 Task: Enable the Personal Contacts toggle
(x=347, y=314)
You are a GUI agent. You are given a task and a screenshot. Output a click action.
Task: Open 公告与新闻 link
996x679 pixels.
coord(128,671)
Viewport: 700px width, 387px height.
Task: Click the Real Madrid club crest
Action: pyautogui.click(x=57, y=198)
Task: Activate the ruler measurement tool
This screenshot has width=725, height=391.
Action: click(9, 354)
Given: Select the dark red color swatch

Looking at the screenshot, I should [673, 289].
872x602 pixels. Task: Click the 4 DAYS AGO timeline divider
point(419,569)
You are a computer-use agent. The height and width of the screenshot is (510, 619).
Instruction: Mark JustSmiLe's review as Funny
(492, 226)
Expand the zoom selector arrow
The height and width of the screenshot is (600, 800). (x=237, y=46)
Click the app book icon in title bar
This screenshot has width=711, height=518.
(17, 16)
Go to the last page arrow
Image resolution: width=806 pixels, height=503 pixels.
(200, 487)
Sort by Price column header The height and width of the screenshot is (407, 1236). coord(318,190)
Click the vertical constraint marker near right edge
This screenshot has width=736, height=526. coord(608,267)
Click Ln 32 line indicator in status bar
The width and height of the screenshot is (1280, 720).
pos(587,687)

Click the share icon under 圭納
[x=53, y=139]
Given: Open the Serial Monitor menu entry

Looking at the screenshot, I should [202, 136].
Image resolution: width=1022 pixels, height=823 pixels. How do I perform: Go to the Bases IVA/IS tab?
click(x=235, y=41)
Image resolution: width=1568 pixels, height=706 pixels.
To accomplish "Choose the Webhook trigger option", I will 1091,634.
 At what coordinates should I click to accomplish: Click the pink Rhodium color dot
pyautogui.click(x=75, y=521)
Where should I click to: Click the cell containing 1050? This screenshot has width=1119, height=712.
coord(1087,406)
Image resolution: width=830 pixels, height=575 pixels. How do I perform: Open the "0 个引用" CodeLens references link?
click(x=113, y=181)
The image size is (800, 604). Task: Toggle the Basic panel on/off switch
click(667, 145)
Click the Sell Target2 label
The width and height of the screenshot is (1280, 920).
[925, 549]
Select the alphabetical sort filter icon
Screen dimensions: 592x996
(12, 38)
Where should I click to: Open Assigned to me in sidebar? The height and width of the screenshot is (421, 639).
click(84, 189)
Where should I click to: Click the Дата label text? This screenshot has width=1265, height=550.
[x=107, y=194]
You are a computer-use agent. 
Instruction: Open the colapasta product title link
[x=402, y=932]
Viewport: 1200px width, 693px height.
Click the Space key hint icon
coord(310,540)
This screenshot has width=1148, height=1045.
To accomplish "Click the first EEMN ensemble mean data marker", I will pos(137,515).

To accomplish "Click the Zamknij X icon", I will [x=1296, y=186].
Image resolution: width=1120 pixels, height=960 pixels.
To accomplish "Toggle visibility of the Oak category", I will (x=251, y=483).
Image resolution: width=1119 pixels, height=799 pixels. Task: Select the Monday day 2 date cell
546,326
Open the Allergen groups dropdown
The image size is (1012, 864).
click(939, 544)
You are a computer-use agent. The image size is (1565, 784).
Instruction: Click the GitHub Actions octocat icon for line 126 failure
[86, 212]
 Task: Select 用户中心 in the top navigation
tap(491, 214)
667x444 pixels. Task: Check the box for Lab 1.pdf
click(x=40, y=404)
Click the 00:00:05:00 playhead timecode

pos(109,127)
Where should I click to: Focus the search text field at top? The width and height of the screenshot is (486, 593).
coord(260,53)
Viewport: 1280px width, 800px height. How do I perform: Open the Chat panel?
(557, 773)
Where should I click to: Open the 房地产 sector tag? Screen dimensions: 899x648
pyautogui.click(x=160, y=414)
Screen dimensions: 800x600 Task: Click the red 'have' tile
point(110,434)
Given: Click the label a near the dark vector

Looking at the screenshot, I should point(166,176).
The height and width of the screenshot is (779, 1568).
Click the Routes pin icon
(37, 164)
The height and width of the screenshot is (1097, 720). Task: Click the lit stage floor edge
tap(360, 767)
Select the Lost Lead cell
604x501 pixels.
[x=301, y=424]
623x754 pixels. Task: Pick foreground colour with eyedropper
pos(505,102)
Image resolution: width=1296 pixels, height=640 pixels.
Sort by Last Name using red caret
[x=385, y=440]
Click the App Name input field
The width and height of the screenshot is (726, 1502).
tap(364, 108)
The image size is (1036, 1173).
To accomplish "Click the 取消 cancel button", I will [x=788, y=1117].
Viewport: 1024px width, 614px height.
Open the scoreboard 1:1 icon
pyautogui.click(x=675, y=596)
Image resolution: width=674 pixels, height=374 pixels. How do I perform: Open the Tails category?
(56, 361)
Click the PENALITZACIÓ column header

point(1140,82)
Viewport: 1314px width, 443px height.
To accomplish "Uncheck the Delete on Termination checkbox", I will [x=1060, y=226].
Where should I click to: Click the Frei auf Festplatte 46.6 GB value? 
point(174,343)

· · · · ·

**TASK DETAILS**
Of the entries above, repeat exactly the lines between the line with "You are a computer-use agent. The height" and the line with "Click the app book icon in title bar", inclusive, and no others.

**RESPONSE TO THIS TASK**
You are a computer-use agent. The height and width of the screenshot is (510, 619).
Instruction: Mark JustSmiLe's review as Funny
(492, 226)
Expand the zoom selector arrow
The height and width of the screenshot is (600, 800). (x=237, y=46)
Click the app book icon in title bar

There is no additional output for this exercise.